Düsterer Machtkampf: ‚Leviathan‘ von Andrey Zvyagintsev****

Ein Küstenort mit Hafen und Fischfabrik im Norden Russlands an der Berentssee. Schroffe Felsenklippen, staubige Landstraßen. Kolja (Aleksey Serebryakov) betreibt eine kleine Autowerksatt im Keller seines Hauses, das in der Nähe einer langen Brücke über einen Meereszufluß liegt. Doch der raffgierige Bürgermeister (Roman Madyanov) will Haus und Grundstück enteignen, angeblich zugunsten eines gemeinnützigen Projektes. Kolja wehrt sich vor Gericht, verliert und auch sein Widerspurch wird bürokratisch abgelehnt. Er bittet seinen Freund Dimitri (Vladimir Vdovichenkov), einen angesehenen Anwalt aus Moskau, um Hilfe. Als auch dessen Eingaben und Anträge von der Justiz abgeschmettert werden, versuchen Kolja und Dimitri, der entsprechende Unterlagen in Moskau zusammengetragen hat, den Bürgermeister mit dessen dubioser Vergangenheit zu erpressen. Doch der schlägt brutal zurück: Dimitri wird körperlich mißhandelt und flieht zurück nach Moskau. Auch in Koljas kleiner Familie kommt es zur Katastrophe, als er entdecken muß, dass seine (zweite) Frau Lilia (Elena Lyadoa) ein kurzes Verhältnis mit Dimitri unterhalten hat und der halbwüchsiger Sohn Roma (Sergey Pokhadaev) sich offen gegen seine (Stief-)Mutter stellt. Elena verschwindet, wird einige Tage später als Leiche aus dem Meer gefischt, wobei offen bleibt: Unfall, Selbsttötung oder Mord.  Kolja wird jedoch durch Indizien (falschen oder echten?) als ihr angeblicher Mörder verurteilt und sein Haus eingerissen – der Bürgermeister, immer im Verbund mit Polizei, Justiz und Kirche, hat sein Ziel erreicht.
Der russische Regisseur Andrey Zvyagintsev erzählt diesen düster-traurigen Machtkampf zwischen Bürger und Staat vor grandioser, fast bedrohlicher Naturkulisse: den kargen, rauhen Küstenlandschaften, den meist tiefhängenden Wolken und dem starken, ständigen Brausen des Meeres. Die Menschen leben in bescheidenen Verhältnissen, auch wenn Autos und Smartphones selbstverständlich sind. Der ärmliche Alltag wird bestimmt, geregelt und überwacht von der staatlichen Verwaltung, der Polizei und Justiz, Korruption spielt dabei die wichtigste Rolle.

* [BEREITGESTELLTES MATERIAL]
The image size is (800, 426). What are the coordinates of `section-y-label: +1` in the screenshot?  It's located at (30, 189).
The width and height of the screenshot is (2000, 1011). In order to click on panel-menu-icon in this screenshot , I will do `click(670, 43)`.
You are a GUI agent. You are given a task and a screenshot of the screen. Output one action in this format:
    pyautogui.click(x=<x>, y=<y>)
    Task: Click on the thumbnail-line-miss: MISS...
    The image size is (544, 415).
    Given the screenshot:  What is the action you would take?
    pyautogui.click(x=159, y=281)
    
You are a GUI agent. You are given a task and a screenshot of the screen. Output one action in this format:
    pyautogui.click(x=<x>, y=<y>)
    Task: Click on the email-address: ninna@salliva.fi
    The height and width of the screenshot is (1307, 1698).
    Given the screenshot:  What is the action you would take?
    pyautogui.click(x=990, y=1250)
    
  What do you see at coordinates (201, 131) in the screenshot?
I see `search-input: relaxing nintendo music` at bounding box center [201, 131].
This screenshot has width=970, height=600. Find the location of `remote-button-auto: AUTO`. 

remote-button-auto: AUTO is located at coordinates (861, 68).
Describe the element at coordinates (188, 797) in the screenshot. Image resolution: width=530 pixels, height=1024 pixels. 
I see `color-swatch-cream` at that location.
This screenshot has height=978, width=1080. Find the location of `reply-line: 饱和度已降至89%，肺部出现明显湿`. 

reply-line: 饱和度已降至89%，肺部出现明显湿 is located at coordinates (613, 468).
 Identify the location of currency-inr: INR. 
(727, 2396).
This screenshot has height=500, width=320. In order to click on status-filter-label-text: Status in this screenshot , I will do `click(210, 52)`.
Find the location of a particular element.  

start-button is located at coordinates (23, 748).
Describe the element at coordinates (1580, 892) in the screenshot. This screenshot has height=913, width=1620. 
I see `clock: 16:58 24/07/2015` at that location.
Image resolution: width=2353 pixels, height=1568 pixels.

* [MATERIAL ERKUNDEN]
1 - Schreiben Sie aus der Filmkritik zu „Leviathan“ alles von „Der russische Regisseur“ bis hinunter zu „die wichtigste Rolle.“ wortgetreu ab.
2 - Fassen Sie den Absatz der Filmkritik zu „Leviathan“, der mit „Der russische Regisseur Andrey Zvyagintsev erzählt“ beginnt, kürzer zusammen, ohne seine wesentlichen Fakten wegzulassen.
3 - Wo betreibt Kolja laut der Filmkritik zu „Leviathan“ seine kleine Autowerkstatt?

* [ERGEBNISSE DER AUFGABEN]
1 -
Der russische Regisseur Andrey Zvyagintsev erzählt diesen düster-traurigen Machtkampf zwischen Bürger und Staat vor grandioser, fast bedrohlicher Naturkulisse: den kargen, rauhen Küstenlandschaften, den meist tiefhängenden Wolken und dem starken, ständigen Brausen des Meeres. Die Menschen leben in bescheidenen Verhältnissen, auch wenn Autos und Smartphones selbstverständlich sind. Der ärmliche Alltag wird bestimmt, geregelt und überwacht von der staatlichen Verwaltung, der Polizei und Justiz, Korruption spielt dabei die wichtigste Rolle.

2 - Andrey Zvyagintsev erzählt den düsteren Machtkampf zwischen Bürger und Staat vor einer kargen, fast bedrohlichen Küstenlandschaft mit tiefhängenden Wolken und ständig brausendem Meer. Die Menschen leben bescheiden, obwohl Autos und Smartphones selbstverständlich sind. Verwaltung, Polizei und Justiz bestimmen und überwachen ihren ärmlichen Alltag, und dabei spielt Korruption die wichtigste Rolle.

3 - Im Keller seines Hauses.